Auto Invoice
Automating invoice creation
This entry is about my application of programming to automate an important albeit time-consuming project management task: creating invoices.
Problem Statement
At the end of each month I will need to create invoices for 20+ projects. Granularity of the invoice is broken down at ticket, category, and project levels. This is how this task was being done. Data were exported from a time tracking app to Google Sheets where pivot table was used to aggregate the numbers. Next, I would have to type each ticket number in an invoice card, and copy and paste the hours and fee accordingly. It has been time-consuming, and not to mention it is inductive to human errors during the copy and paste exercise.
In the beginning, automating this task was almost impossible because category was not standardized across projects, and there were too many data entry errors or missing data. It took a month or two to implement and enforce good data entry practices among our team as well as standardize the categories across all projects. It was the first crucial step that makes this automation possible.

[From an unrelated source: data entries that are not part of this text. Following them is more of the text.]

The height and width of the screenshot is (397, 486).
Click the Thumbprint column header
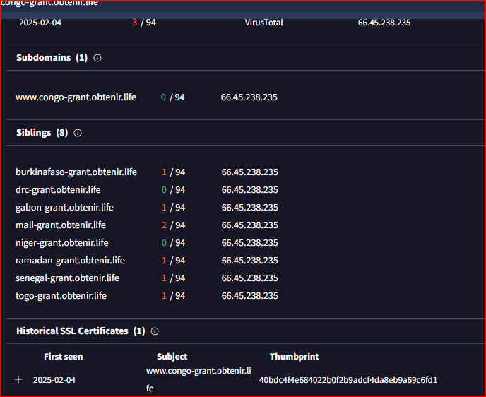tap(294, 357)
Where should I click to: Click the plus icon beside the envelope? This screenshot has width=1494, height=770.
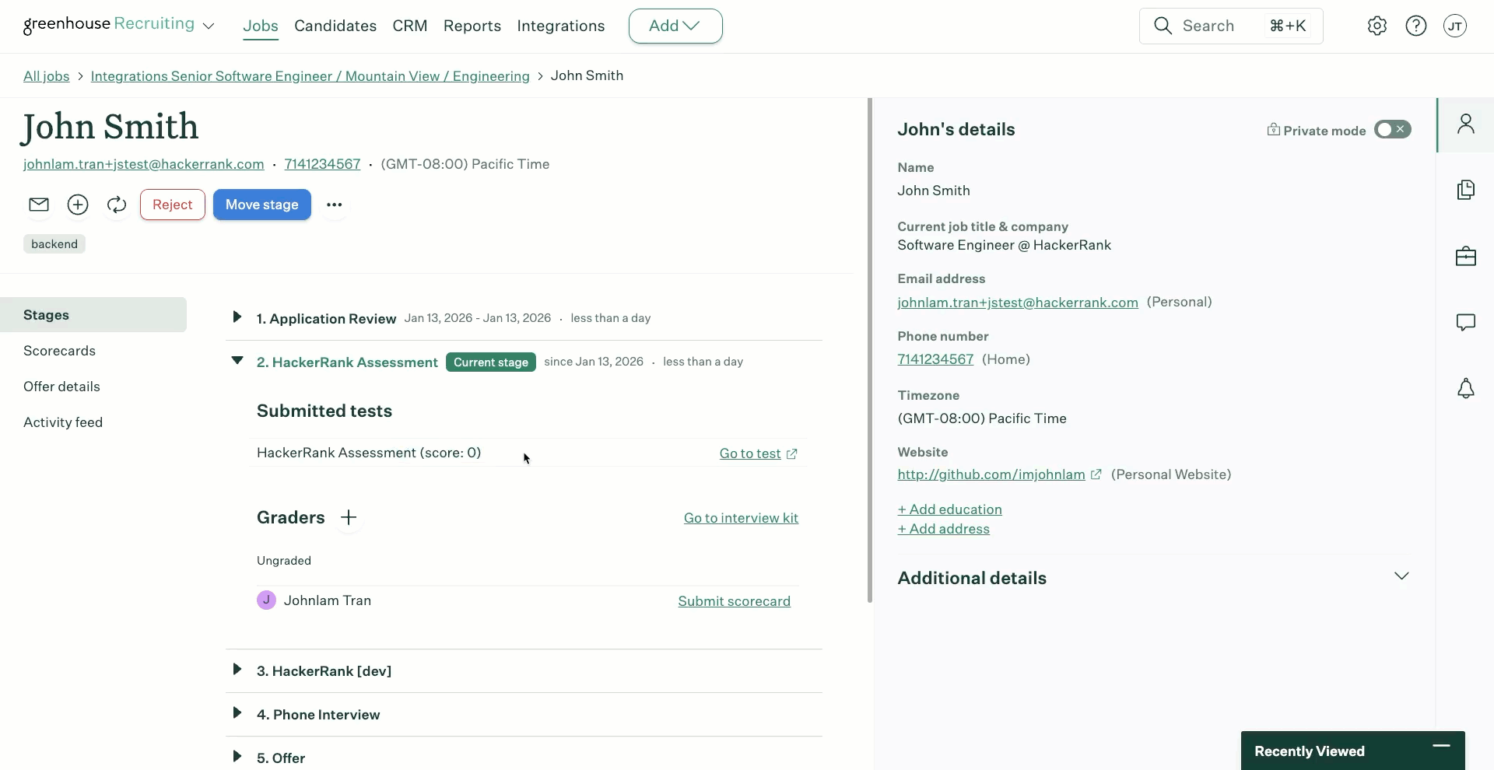click(78, 205)
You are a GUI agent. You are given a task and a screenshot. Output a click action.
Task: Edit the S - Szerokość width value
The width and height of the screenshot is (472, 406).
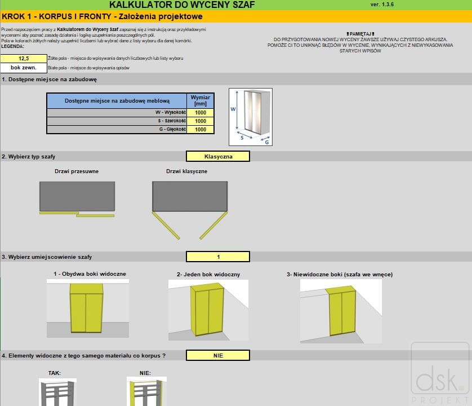pos(201,121)
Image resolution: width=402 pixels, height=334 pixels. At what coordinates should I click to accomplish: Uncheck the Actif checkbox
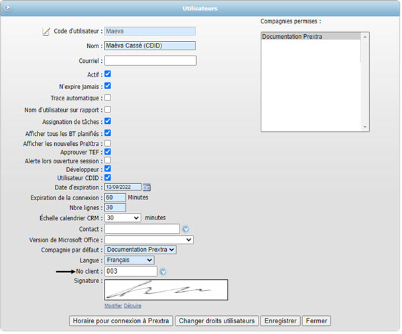[108, 74]
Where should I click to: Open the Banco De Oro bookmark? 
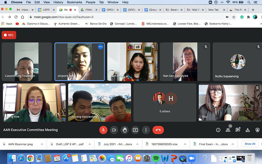tap(95, 24)
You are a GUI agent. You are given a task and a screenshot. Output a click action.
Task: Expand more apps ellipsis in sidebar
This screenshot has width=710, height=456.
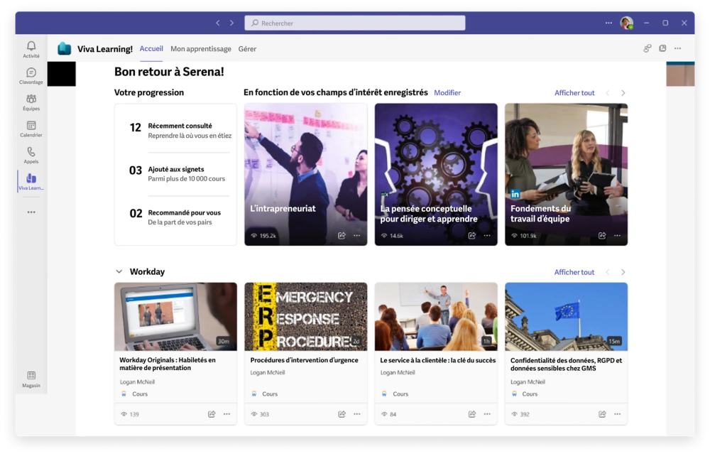[x=31, y=212]
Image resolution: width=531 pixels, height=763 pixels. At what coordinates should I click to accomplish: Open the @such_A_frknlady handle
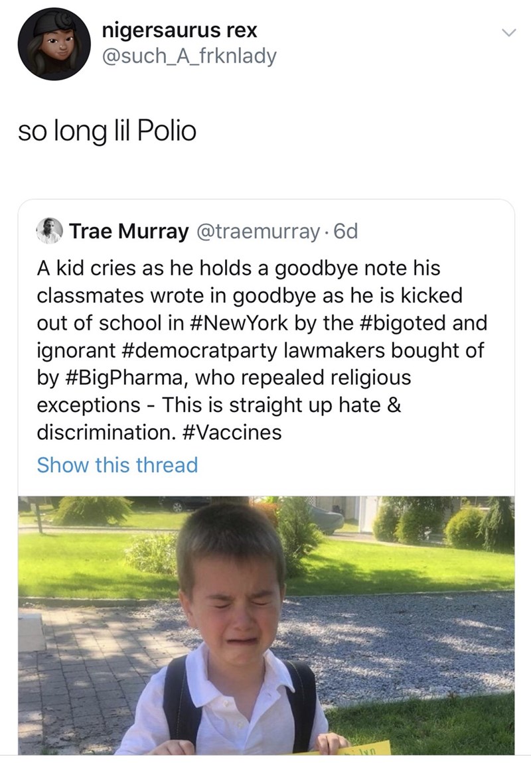click(x=189, y=56)
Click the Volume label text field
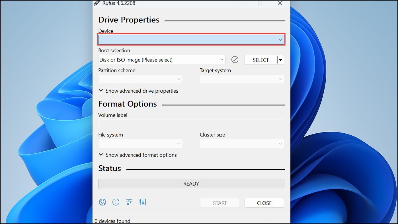Screen dimensions: 398x224 (x=191, y=124)
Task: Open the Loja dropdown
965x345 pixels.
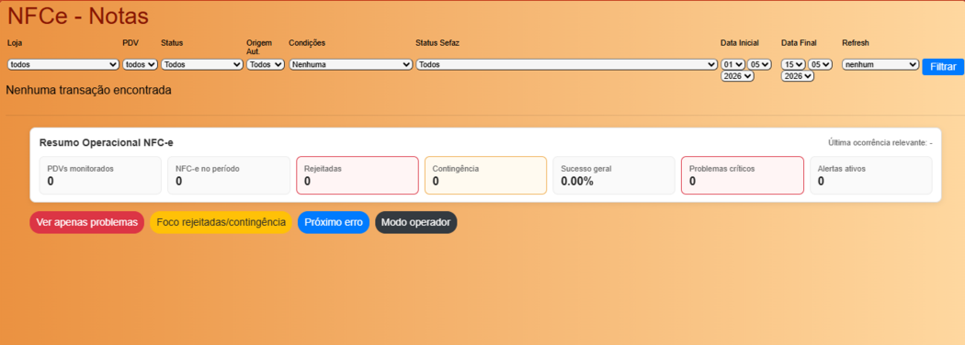Action: pyautogui.click(x=63, y=64)
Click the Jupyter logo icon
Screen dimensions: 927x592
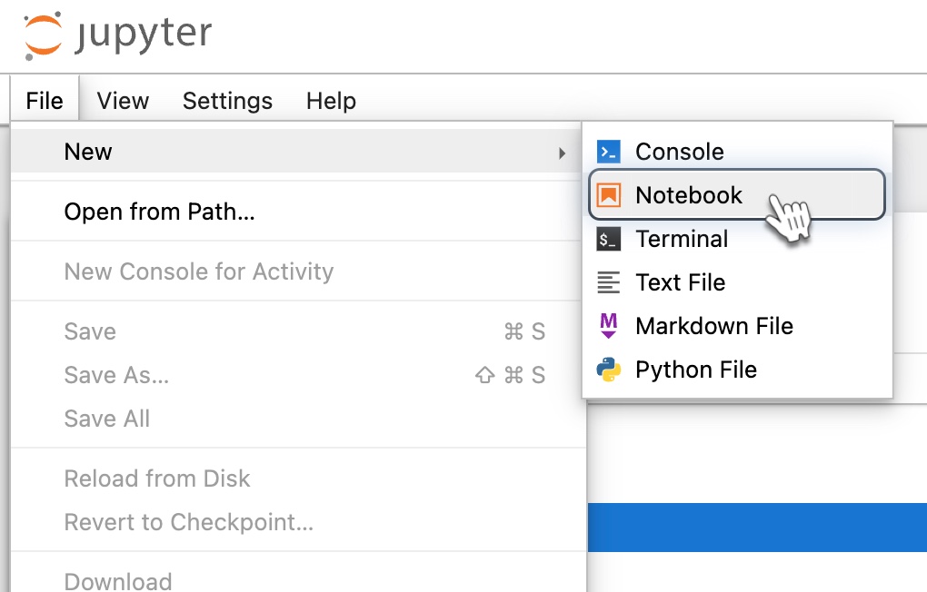pyautogui.click(x=43, y=36)
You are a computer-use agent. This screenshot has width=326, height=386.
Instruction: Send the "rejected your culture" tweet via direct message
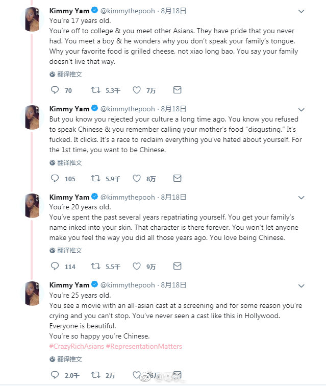[177, 178]
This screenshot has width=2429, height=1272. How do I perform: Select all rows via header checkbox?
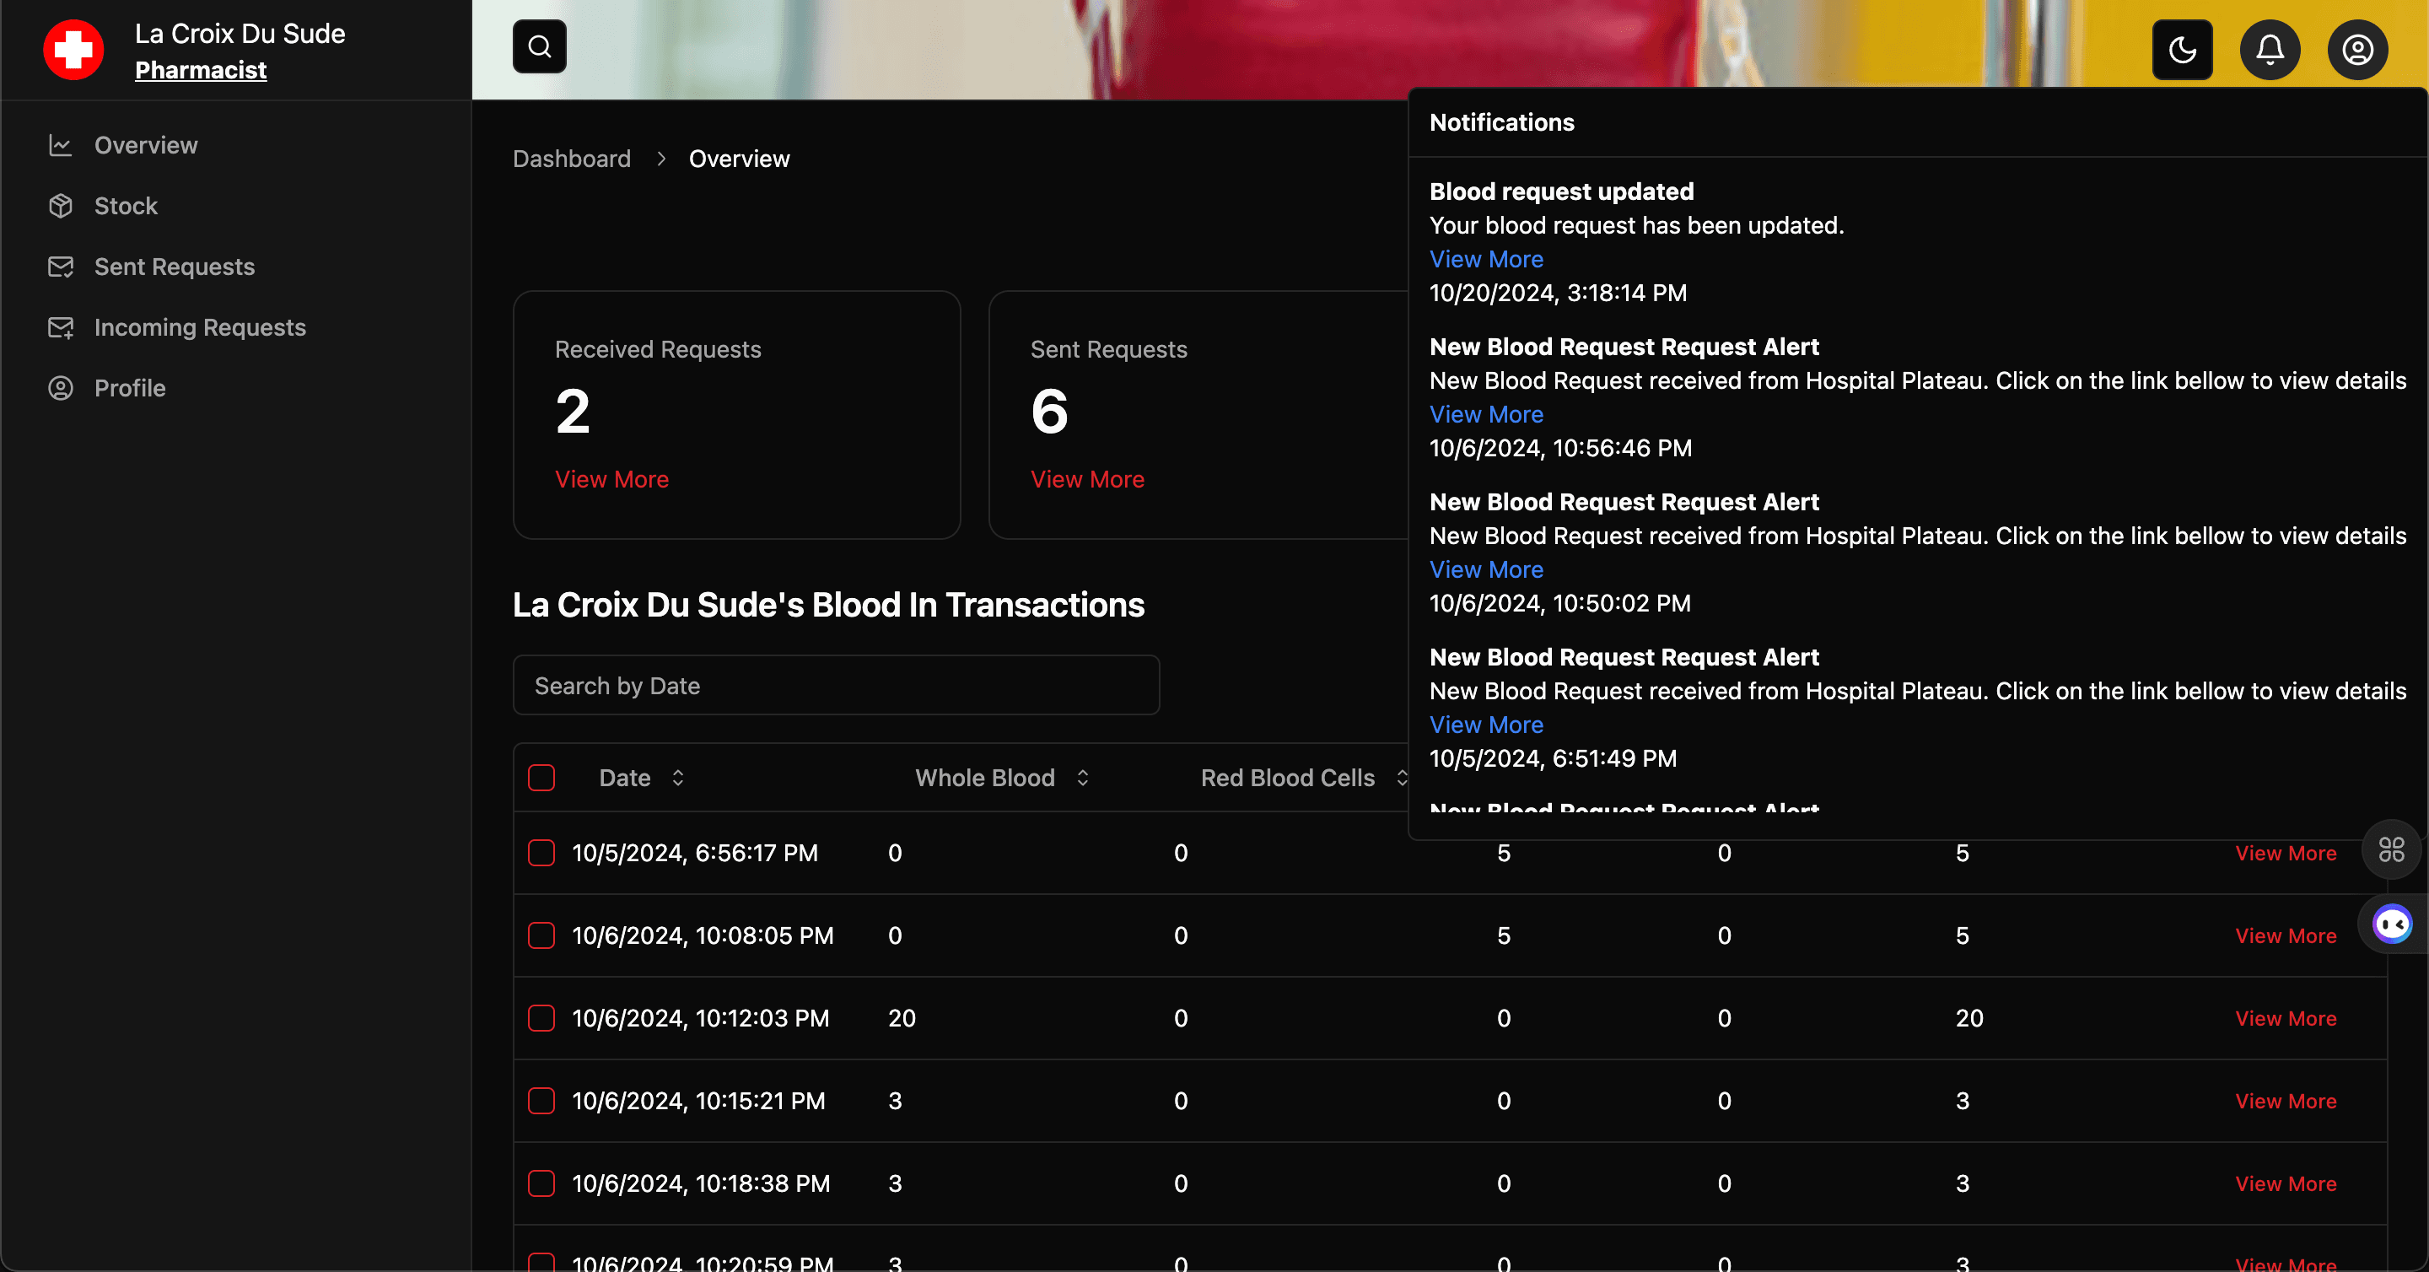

Given the multi-hierarchy aggregation requirement, it is too cumbersome to use Pandas even though the groupby function in Pandas does support multi-hierarchy aggregation to some extent. Instead, I’ve utilized Python to aggregate the hours and cost at ticket, category and project levels.
Understanding the Data
The screenshot below is a snapshot of the data input. In this data sample there are seven columns and 232 rows. Each row is one time entry that records the hours and billable amount for a particular task done for a particular ticket that belongs to a particular project during a period of time. For instance, the first entry records 1.25 hours spent on doing quality assurance testing for ticket 52050 of project Neeko on 2023-11-29, and this entry can be billed for $218.75. One ticket can have several entries (rows).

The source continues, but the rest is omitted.